By looking at nm output we can see that basic_string constructor is not defined in main.o:

nm -aC main.o | grep basic_string
                 U std::__cxx11::basic_string<char, std::char_traits<char>, std::allocator<char> >::basic_string()

It is defined in sub.o:

nm -aC sub.o | grep basic_string\(
0000000000000000 W std::__cxx11::basic_string<char, std::char_traits<char>, std::allocator<char> >::basic_string()

It explains why sub.o is brought by linker, and the fail.

The fact that basic_string symbols are defined or not in the object file depends on the -std=c++XX flag used. Compiling main.cpp with -std=c++20:

 nm -aC main.o | grep basic_string\(
0000000000000000 W std::__cxx11::basic_string<char, std::char_traits<char>, std::allocator<char> >::basic_string()

The symbol is defined, no need to resolve it elsewhere, thus sub.o is not brought and linking works.

The reason why basic_string is defined or not seems to come from the fact that it's defined as extern or not: in include/c++/11.3.0/bits/basic_string.tcc

  // Inhibit implicit instantiations for required instantiations,                                                                                                                                          
  // which are defined via explicit instantiations elsewhere.                                                                                                                                              
#if _GLIBCXX_EXTERN_TEMPLATE
  // The explicit instantiation definitions in src/c++11/string-inst.cc and                                                                                                                                
  // src/c++17/string-inst.cc only instantiate the members required for C++17                                                                                                                              
  // and earlier standards (so not C++20's starts_with and ends_with).                                                                                                                                     
  // Suppress the explicit instantiation declarations for C++20, so C++20                                                                                                                                  
  // code will implicitly instantiate std::string and std::wstring as needed.                                                                                                                              
# if __cplusplus <= 201703L && _GLIBCXX_EXTERN_TEMPLATE > 0
  extern template class basic_string<char>;

For std=c++17 the template is extern and thus basic_string is not defined in main.o.

So this use-case seems to break the interoperability between different standard (here c++17 and c++20).
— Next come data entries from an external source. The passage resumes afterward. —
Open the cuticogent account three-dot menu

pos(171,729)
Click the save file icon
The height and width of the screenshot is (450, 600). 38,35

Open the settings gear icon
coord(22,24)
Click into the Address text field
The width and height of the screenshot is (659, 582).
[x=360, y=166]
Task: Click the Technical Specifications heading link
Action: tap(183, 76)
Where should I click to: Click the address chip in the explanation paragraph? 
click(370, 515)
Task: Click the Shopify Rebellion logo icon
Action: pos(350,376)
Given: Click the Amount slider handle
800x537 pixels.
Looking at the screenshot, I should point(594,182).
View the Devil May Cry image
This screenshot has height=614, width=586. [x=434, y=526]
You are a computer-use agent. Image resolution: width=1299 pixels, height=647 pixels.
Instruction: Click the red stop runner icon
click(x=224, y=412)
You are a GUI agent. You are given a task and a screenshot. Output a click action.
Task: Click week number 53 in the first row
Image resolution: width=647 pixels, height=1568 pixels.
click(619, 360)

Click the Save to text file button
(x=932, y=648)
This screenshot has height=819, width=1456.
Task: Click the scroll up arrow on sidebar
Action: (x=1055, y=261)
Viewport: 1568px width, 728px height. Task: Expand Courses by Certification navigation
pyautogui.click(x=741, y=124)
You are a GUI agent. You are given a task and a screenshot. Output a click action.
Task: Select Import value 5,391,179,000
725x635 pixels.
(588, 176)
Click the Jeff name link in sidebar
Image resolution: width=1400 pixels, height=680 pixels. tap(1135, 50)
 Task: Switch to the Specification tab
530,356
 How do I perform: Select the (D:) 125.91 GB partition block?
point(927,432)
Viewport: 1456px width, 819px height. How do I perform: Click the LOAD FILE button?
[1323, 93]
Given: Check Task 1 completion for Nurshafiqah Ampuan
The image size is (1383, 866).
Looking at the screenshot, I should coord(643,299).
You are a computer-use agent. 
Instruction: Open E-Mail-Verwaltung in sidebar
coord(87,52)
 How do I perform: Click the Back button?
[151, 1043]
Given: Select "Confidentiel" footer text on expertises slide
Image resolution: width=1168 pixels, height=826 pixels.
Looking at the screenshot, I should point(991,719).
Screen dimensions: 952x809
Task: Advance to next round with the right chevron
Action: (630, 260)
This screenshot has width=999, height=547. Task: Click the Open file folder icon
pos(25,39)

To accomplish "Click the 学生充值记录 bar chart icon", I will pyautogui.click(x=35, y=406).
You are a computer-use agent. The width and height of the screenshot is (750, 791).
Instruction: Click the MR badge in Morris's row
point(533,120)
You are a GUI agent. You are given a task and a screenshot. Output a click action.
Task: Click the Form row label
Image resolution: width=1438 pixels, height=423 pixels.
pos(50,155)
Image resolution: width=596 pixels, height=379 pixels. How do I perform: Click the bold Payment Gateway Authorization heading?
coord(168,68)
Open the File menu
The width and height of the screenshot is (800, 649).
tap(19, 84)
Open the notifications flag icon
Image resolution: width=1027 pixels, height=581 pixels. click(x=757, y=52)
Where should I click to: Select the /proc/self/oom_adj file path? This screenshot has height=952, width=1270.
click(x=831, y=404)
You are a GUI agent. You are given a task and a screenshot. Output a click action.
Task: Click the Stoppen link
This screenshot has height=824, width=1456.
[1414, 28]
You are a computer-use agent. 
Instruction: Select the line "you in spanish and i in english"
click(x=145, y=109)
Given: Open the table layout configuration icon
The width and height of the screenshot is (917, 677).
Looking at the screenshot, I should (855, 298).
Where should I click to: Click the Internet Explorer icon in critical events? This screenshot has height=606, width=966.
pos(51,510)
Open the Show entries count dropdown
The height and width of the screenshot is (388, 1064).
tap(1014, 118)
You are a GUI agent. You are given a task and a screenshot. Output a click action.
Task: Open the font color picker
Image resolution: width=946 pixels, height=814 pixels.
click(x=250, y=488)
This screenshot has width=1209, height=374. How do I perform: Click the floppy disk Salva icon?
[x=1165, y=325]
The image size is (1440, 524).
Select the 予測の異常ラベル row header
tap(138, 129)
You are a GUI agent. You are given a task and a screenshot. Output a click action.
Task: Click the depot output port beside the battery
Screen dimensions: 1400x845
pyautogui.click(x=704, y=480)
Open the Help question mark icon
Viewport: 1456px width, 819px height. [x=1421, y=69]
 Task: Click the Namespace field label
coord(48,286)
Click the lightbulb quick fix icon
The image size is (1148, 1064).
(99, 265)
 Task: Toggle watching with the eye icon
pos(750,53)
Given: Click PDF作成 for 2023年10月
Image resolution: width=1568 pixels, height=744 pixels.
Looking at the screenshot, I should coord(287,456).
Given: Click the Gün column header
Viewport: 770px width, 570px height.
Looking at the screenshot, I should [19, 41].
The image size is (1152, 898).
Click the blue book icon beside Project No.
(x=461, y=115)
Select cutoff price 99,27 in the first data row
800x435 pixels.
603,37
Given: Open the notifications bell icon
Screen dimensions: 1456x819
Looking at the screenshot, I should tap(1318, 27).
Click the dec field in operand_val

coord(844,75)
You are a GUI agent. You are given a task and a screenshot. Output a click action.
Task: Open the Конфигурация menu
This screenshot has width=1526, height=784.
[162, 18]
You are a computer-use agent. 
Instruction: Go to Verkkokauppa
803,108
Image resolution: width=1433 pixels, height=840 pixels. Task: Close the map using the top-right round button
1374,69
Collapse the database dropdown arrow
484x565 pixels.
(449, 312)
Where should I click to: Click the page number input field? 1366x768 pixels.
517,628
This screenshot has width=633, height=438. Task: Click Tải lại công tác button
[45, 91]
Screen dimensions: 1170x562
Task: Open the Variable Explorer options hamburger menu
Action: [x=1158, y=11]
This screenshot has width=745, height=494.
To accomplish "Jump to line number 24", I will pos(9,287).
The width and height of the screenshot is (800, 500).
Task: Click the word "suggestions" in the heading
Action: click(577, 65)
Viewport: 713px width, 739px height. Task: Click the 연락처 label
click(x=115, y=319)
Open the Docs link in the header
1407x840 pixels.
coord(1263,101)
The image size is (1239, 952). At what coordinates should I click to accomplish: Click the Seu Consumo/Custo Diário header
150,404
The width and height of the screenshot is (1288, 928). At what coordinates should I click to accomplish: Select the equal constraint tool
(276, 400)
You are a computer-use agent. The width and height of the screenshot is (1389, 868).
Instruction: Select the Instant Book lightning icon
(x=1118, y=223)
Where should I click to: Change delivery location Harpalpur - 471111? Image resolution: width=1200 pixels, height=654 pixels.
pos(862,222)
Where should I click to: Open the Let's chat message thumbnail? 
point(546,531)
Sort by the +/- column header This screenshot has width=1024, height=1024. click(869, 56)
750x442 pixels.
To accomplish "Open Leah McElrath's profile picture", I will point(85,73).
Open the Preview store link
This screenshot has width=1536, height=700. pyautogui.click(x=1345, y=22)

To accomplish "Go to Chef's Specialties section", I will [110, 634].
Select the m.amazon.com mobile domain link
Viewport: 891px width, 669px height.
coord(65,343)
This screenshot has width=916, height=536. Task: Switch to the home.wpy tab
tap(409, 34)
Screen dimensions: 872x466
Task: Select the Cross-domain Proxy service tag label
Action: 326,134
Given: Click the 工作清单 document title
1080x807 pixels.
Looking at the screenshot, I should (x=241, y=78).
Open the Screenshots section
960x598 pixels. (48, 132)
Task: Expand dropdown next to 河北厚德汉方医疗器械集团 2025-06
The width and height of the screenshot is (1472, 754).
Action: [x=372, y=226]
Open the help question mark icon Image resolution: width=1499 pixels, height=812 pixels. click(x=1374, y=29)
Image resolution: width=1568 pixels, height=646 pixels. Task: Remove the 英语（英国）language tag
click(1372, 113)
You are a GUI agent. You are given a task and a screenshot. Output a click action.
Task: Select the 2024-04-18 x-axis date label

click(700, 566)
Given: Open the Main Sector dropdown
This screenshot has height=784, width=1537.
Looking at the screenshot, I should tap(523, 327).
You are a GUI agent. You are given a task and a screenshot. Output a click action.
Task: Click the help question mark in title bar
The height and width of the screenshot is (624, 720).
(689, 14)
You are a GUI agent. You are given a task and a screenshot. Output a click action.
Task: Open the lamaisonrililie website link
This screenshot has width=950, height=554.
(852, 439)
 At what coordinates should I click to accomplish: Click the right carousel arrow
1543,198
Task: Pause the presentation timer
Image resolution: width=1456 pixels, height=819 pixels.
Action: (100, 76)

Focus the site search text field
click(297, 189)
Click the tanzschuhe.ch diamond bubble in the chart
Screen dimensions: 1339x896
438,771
Is it expected?

If there is no problem here then it means every single dependency must be provided at link time? Even the ones the user (main writer) doesn't care of? (I didn't find resources claiming it)

Answer 1

extern template class ... is a totally normal C++ declaration that can appear in user code, regardless of the C++ standard chosen. You are not supposed to instantiate things from the standard library yourself (whether it's legal or not), but the same exact thing happens with any user-defined class template. You can build a virtually identical example using no standard library and no -std= options. Just make a template, add extern template class ... in one file, and don't add it to another file.

No standard and no ABI can protect you from things like that. You always need to be careful about which objects you link into your program.

Of course it is still a problem in practice and IMHO a bug in the libstdc++ (it should not make easy things hard), but once you know what's going on, there is a simple workaround.

Compile (with -std=c++20 -O0) an object that contains this:

// for the benefit of C++17 users
// who compile their libraries with -O0
#include <string>
std::string a;

and link it to your program before the linker gets a chance to see sub.o. For example, put it first in libsimplemath.a.

You still can interoperate between C++17 and C++20 just fine. No need to provide every dependency at link time (it would be a horrible thing to do).